Price cuts on the cards with sharp dip in commodities - FMCG Preview
Our FMCG coverage universe revenue growth of 15.8% (ex-ITC 11%) largely driven by pricing growth. ITC is expected to continue to witness strong growth across segments considering lower sales in the base quarter of cigarettes, hotels & agri business. We estimate 10% volume growth in cigarette business along with better product mix. HUL, Nestlé, Tata Consumer & Zydus Wellness are estimated to report double digit revenue growth largely contributed by prices hikes taken in last one year. Volume growth is expected to remain in the range of 3-6% for these companies.
Despite a sharp correction in edible oil, crude & related commodities, FMCG companies have not taken any major price cuts during the quarter given most companies were holding high cost raw material inventory. The industry would continue to witness price led revenue growth in Q2FY23.

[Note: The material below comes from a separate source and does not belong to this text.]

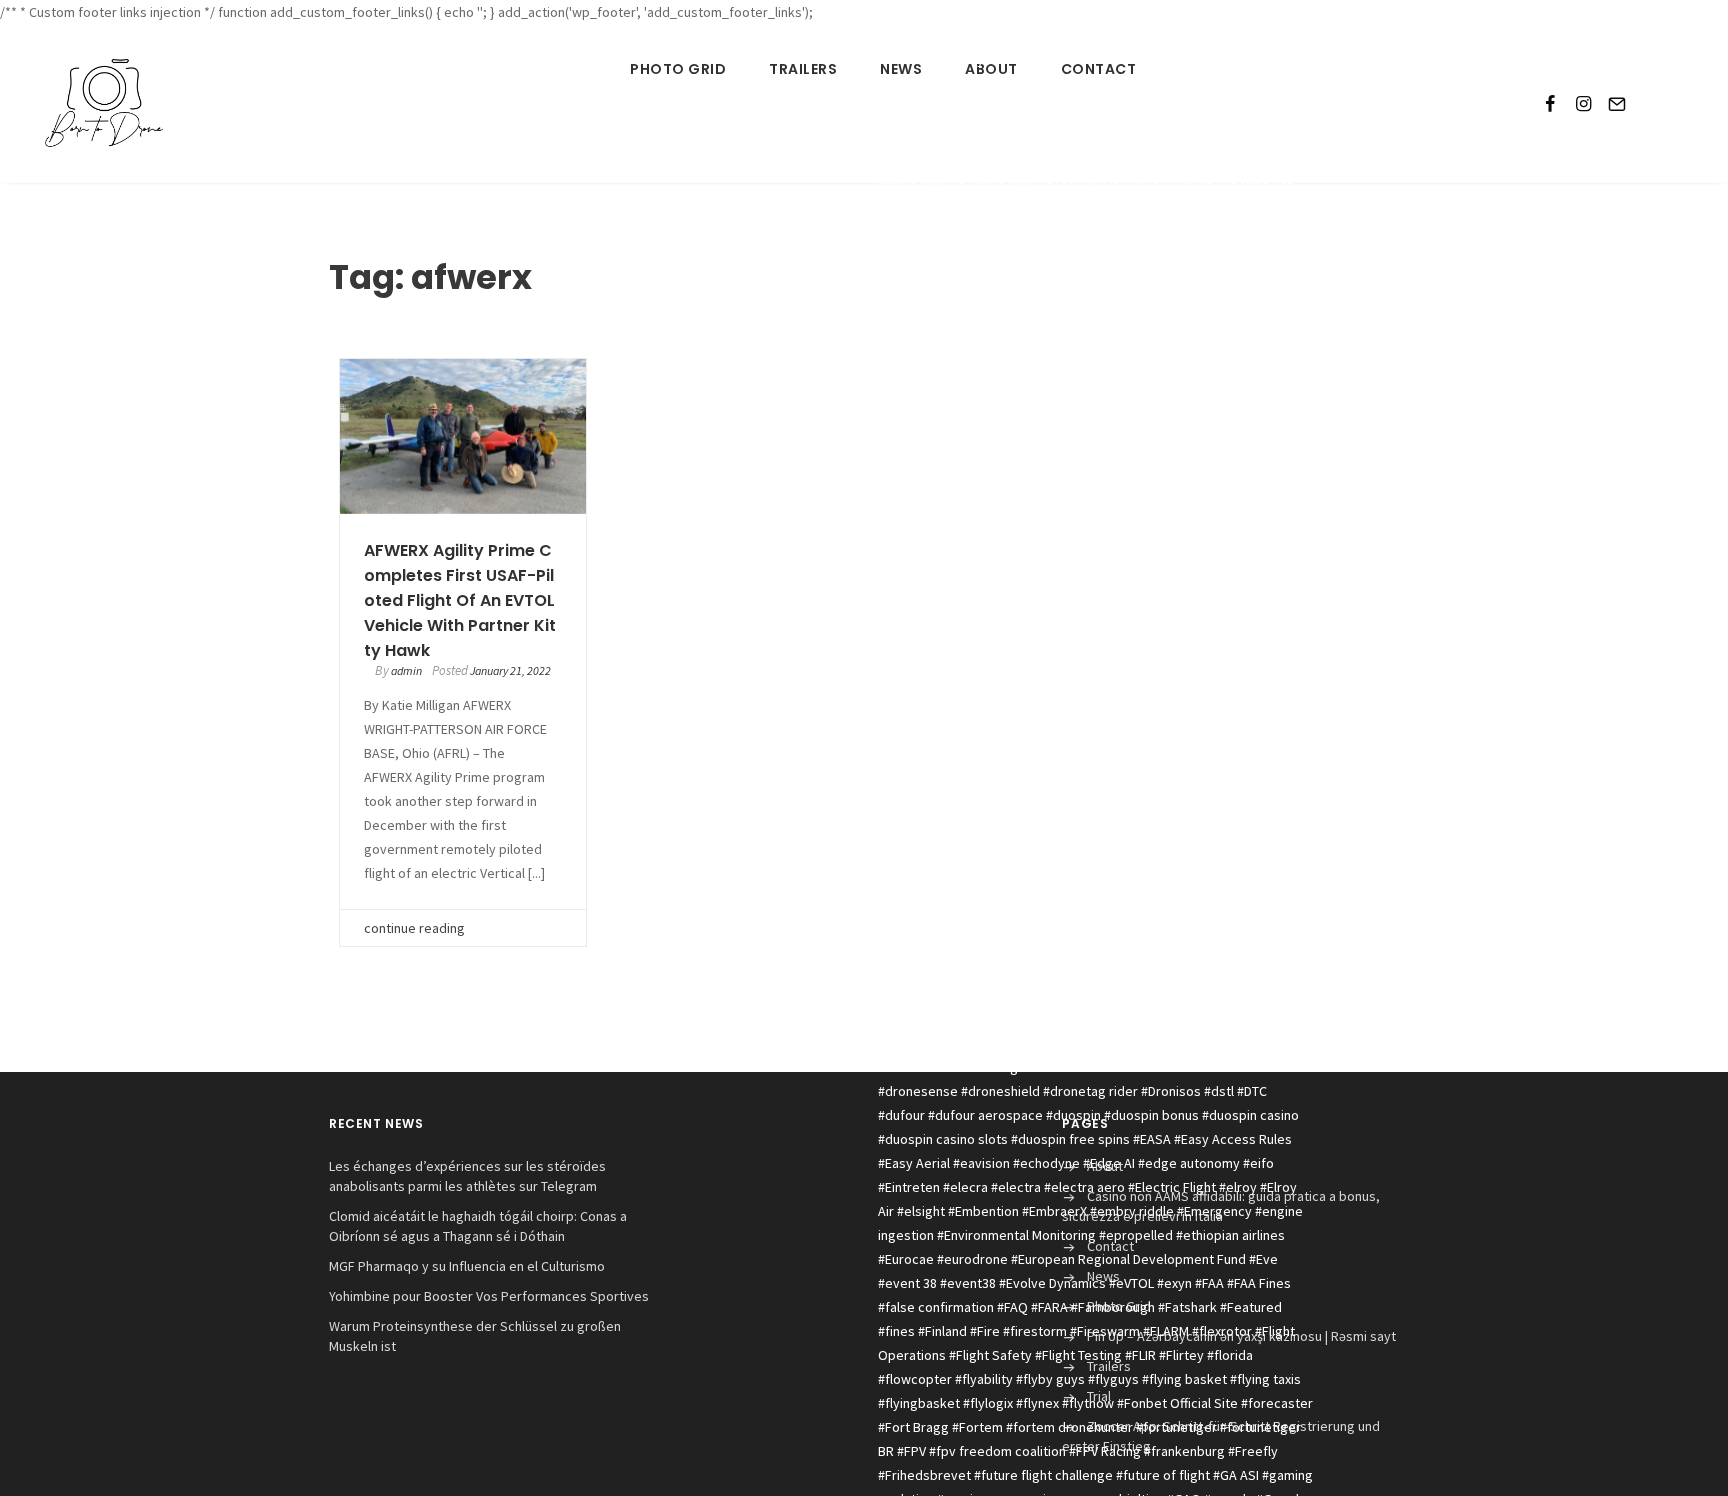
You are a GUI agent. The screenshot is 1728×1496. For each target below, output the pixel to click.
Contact (1099, 69)
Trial (1099, 1396)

High inflation has slowed down rural consumption in the last few quarters. We expect a dip in commodity inflation along with stronger agri growth to help the FMCG industry in regaining volumes in H2FY23. We also believe new product launches would accelerate given companies are expected to increase ad-spends with the dip in major commodity prices. Palm oil prices have declined 50% from the peak in May 2022. Further, crude prices are down 27% from the peak in June 2022. The dip in two major commodities has reflected in prices of derivatives & related commodities in the last few months. Though most FMCG companies were holding high cost inventory, we believe benefit of cooling down of commodity costs would reflect in margin improvement from Q3FY23 onwards. We estimate net profit growth of 11.8% for our FMCG coverage universe.